# Rusty Brake Discs



## bmwman (Jun 11, 2008)

Possibly a silly question! We all love perfection here! Dont you feel rusty discs can spoil the image? What can be done about rusty Brake Discs?


----------



## steveo3002 (Jan 30, 2006)

nothing really...any coating would rub off as soon as you drive

you can paint the edges if you like


----------



## PTAV (Nov 10, 2007)

http://www.detailingworld.co.uk/forum/showthread.php?t=85347&page=2


----------



## never ready (Dec 12, 2007)

up grade to carbon-ceramic brake discs


----------



## VIPER (May 30, 2007)

PTAV said:


> http://www.detailingworld.co.uk/forum/showthread.php?t=85347&page=2


Bet you thought all your christmases had come at once here, eh Paul? :lol:

Sorry, mate - I'll leave you alone now  (you know I'm only pulling your leg anyway :thumb

To the topic - as said, not a lot can be done really and even after a brief shower discs can look a right mess. Unfortunately due to the very nature of how they work, other than carbon ceramics it's impossible to avoid surface rust. Just another of those OCDer's headaches


----------



## PTAV (Nov 10, 2007)

^^


----------



## craig79 (Apr 17, 2008)

Bar taking the discs off and painting the 'non
contact faces / edges' with high temp paint there
aint much you can do mate. Having just replaced the 
front discs on the motor I did just that and it does keep them
from rusting. Next time you replace yours just make a mental
note to prep them before they go on :thumb:
Craig.


----------



## CupraRcleanR (Sep 2, 2007)

When cleaning the car obviously the disks will rust over pretty quick. I tend to wash the wheels back first then fronts. (as fronts cause the most muck). 

After the final wheel is done do a quick trip round the block and stand on the brakes a couple of times (make sure no ones up your ar5e end) back to the house and the rust will be gone but may have rusty water on the alloys Quick wipe over job done.
──────
Instructions:
1. In the forum thread on rusty brake discs, what upgrade does never ready suggest?
2. Write the next reply in the forum thread on rusty brake discs, following its final post.

Data section:
──────
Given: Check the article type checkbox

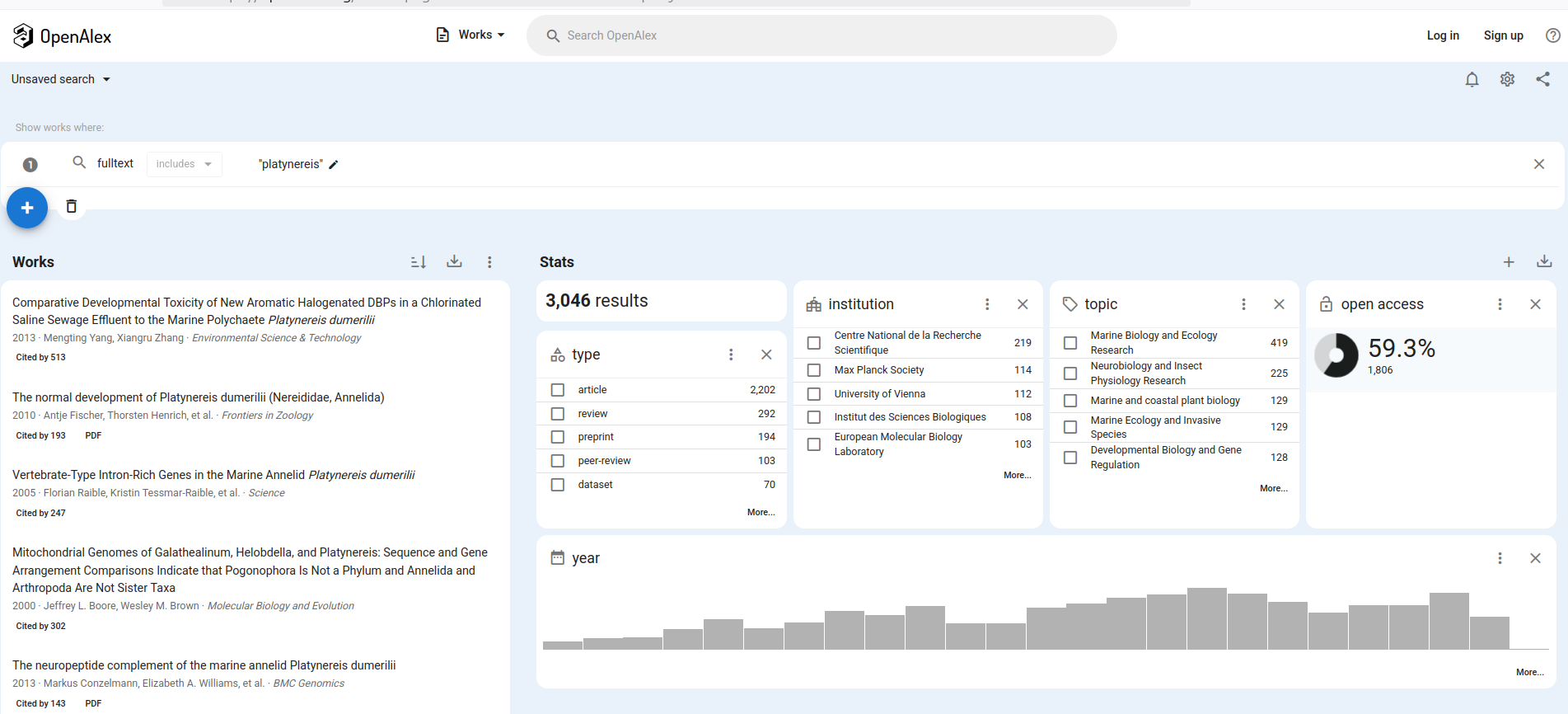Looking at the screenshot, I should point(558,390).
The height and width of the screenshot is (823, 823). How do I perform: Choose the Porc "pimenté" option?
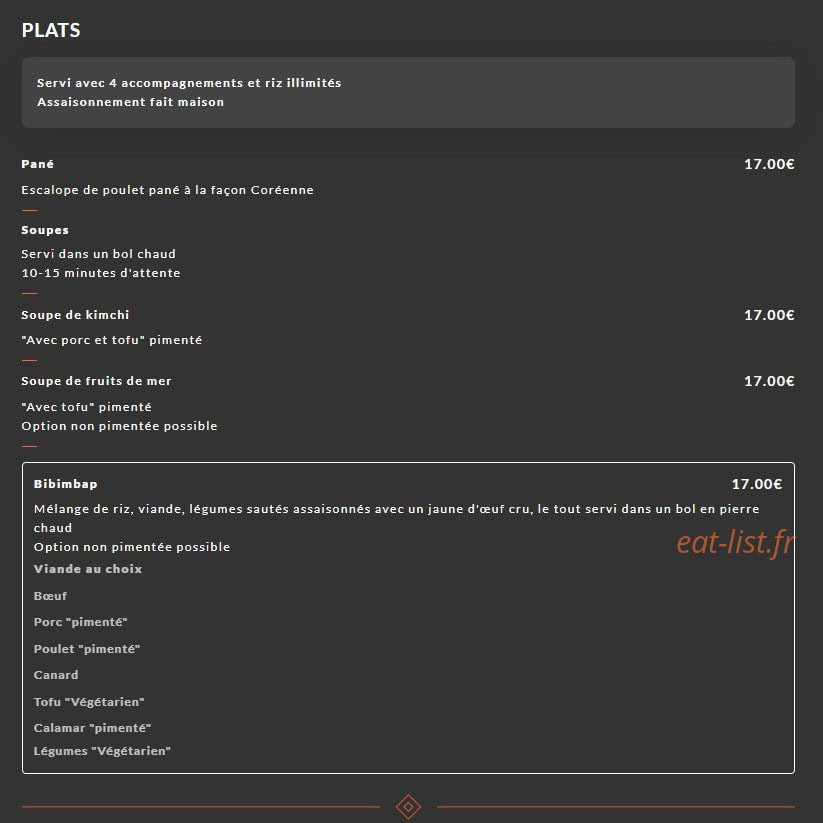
──────
Exercise answers:
1. Carbon-ceramic brake discs.

2.
----------



## Schnorbitz (Aug 18, 2007)

No way round this? Just a quick drive and a few sharp applications of the brake pedal will sort it out.


----------



## Silva1 (Sep 16, 2007)

Am sure there is a way to clean them once they are rusty
I know Clark @ polishedbliss did so on the lambo he done just recently

He did state that he was cleaning them because rust in the picture would just ruin the image


----------



## needhampr (Feb 13, 2006)

It's a shame that there isn't an aerosol spray that you can spray on the discs which would give them a temporary barrier to stop that initial rust appearing.
I've often thought of trying qd sprays or scotchguard type sprays but concerned as to the effect it may have on the discs / pads.


----------



## Rich (Oct 26, 2005)

I replaced the brakes on the 106 a few weeks after getting it, I clean the the hub centres and disc edges with some wire wool and they still look like new.


----------



## Crazyjester900 (Sep 16, 2008)

yes, unfortunately if you have really nice wheels and rusty disc can =  when was the last time they were changed? maybe you'll be in luck and you'll need new ones?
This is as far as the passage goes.